Thirteen percent of breaches involved AI models or applications, and 97% of those breaches had no access controls. Sixty percent of them led to compromised data and 31% led to operational disruption. Security and governance are taking a back seat in AI implementation.
The lack of access control is surprising since the prevention of unauthorized access is the fount of all security. The failure is primarily caused by the desire to implement AI, for its potential to automate functions and reduce costs, as quickly as possible. “AI’s complexity and novelty challenges organizations in implementing effective access controls, as security best practices for AI systems are still evolving in this relatively new field,” suggests Albano.
Shadow AI is an important element of this. Extensive use leads to increased breach cost, and the loss of more PII and IP. The adage of not being able to secure what you cannot see remains true.
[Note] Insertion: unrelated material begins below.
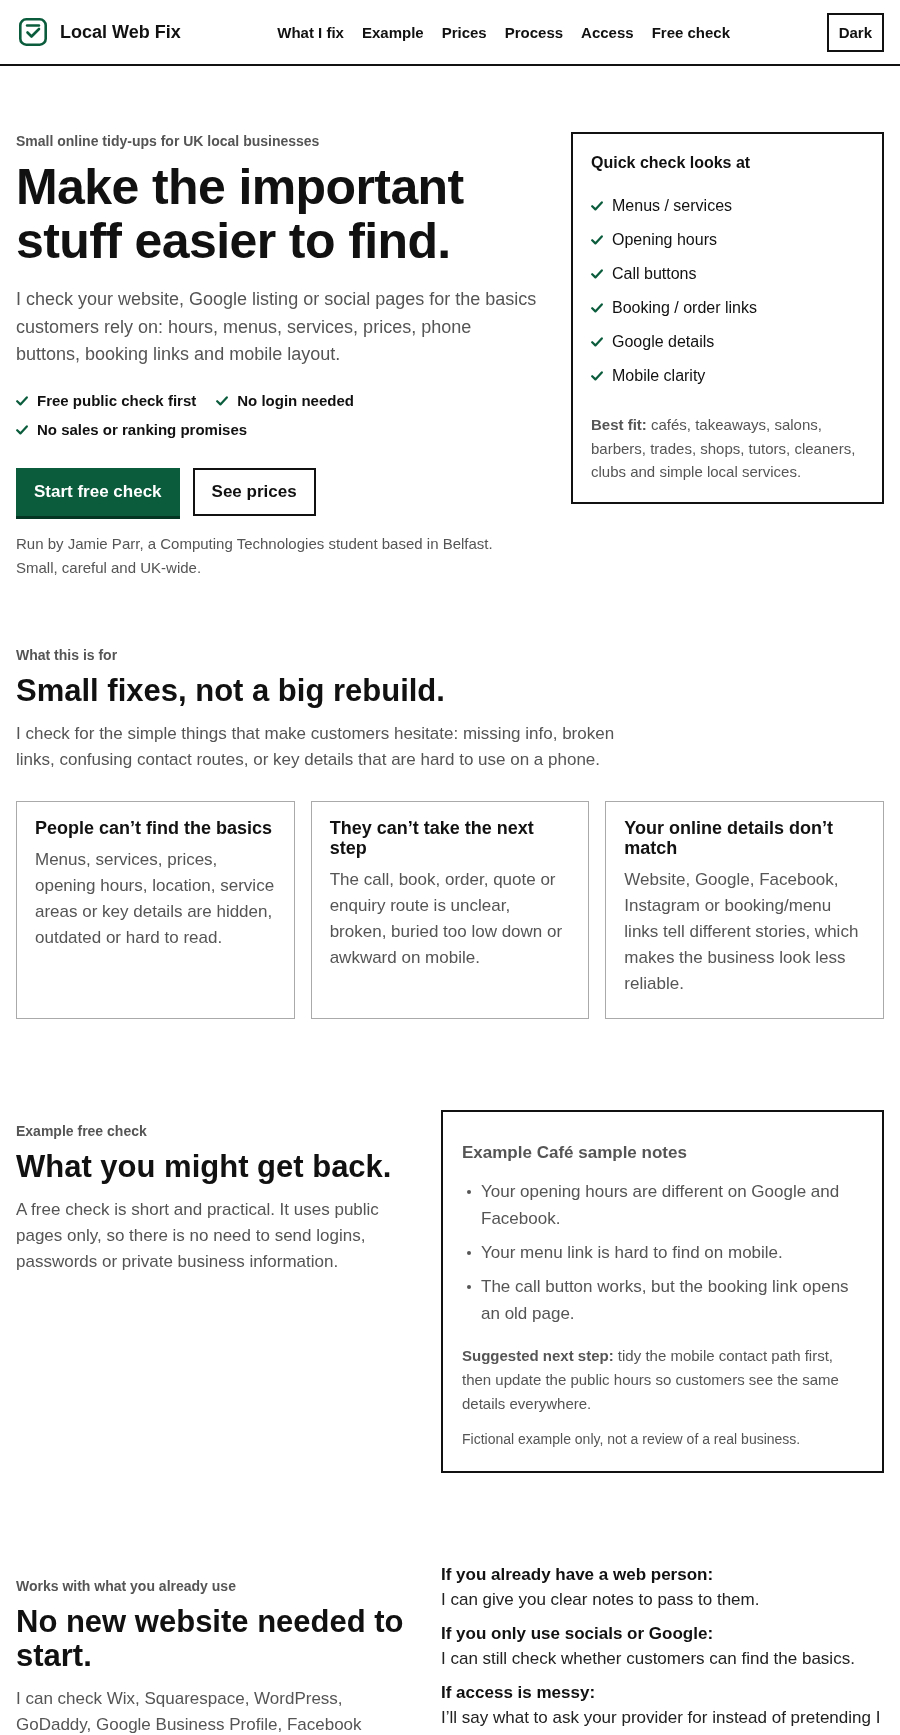 This screenshot has height=1735, width=900. I want to click on nav-link: Access, so click(608, 32).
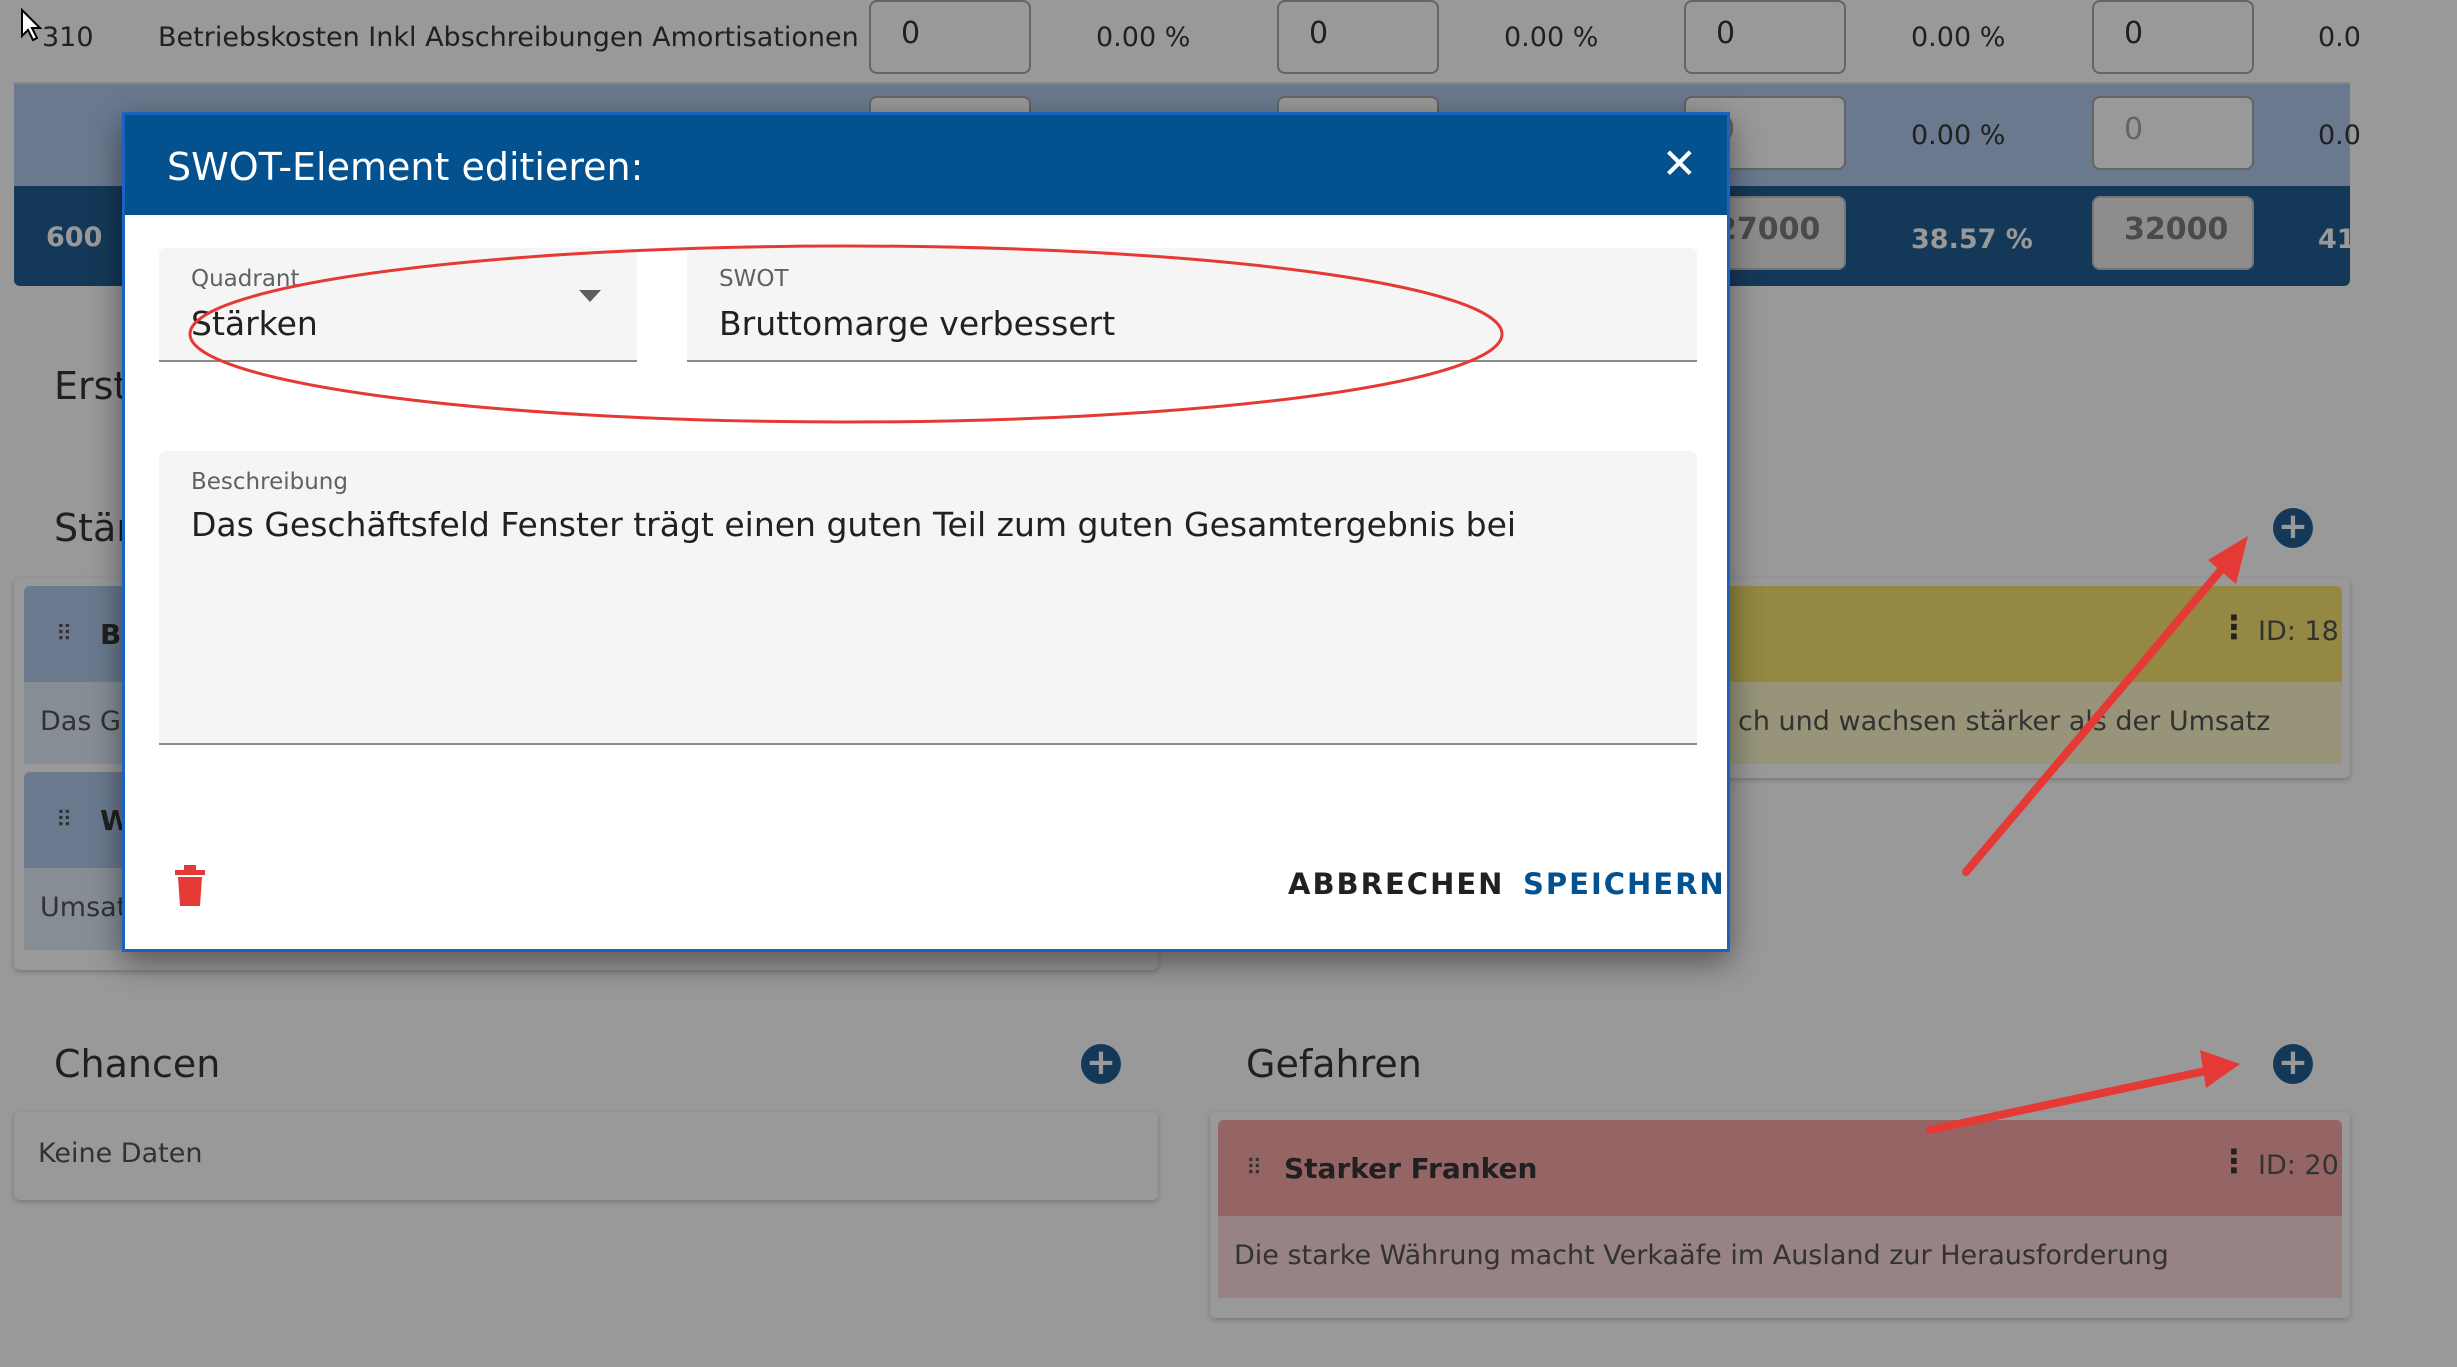 This screenshot has width=2457, height=1367. What do you see at coordinates (32, 25) in the screenshot?
I see `cursor-icon` at bounding box center [32, 25].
Certainly, reliance on AI’s inbuilt guardrails to provide a line of defense is false security. Many AI breaches were supply chain incidents (30%), involving compromised apps, APIs and plug-ins. However, direct manipulation of AI bots occupies the next three spots: prompt injection (17%), model evasion (21%), and model inversion 24%). All three involve the extraction of data or information that the guardrails should prevent. Prompt injection was the earliest tactic – a direct attempt to trick the guardrails. But as the guardrails have improved over time, this direct attack has become more difficult.
Attackers have switched to context manipulation. Context is the previous questions ‘remembered’ by the AI to enable it to handle a conversation. Manipulation builds a conversation without ever directly delivering a new request that would trigger the guardrails. Model inversion and model evasion are the two primary examples of manipulation.
“Model inversion focuses on reconstructing training data, model evasion aims to manipulate inputs to cause incorrect outputs, and prompt injection involves altering the prompts to influence the AI’s behavior,” explains Albano.
Most breaches target customer PII, comprising 53% of stolen or compromised data. This year, phishing replaced stolen credentials as the most common initial attack vector – quite possibly through the increasing use of AI.
“Phishing attacks caused 16% of data breaches, with each costing an average of $4.8 million. Generative AI now enables attackers to create convincing phishing emails in just 5 minutes – down from 16 hours previously,” says Albano.
“These phishing emails typically deploy infostealers that harvest passwords, browser cookies, autofill data, keystrokes, and screenshots to steal user credentials.” Infostealers have become the backbone of cybercrime, feeding the growth in fraud (which is also but separately aggravated by criminal use of AI) .
IBM uses the same method for calculating the cost of a breach each year. “Researchers calculate the cost of a data breach using four process-related activities: detection and escalation, notification, post-breach response and lost business,” explains IBM.
“The research excludes very small and very large breaches. The data breaches examined in the 2025 report ranged in size between 2,960 and 113,620 compromised records. The researchers used activity-based costing, which identifies activities and assigns a cost according to actual use.”
The result is an average cost of a breach. It may not be 100% accurate for all breaches because it cannot include breached companies that don’t report their breaches or losses. However, by using the same research formula each year it provides a valid and comparable figure that shows trends. This is the real strength of the report. It demonstrates the current state of the continuing struggle between attackers and defenders, while the detailed analysis explains what is happening – such as this year’s emergence of the effect of AI on cybersecurity.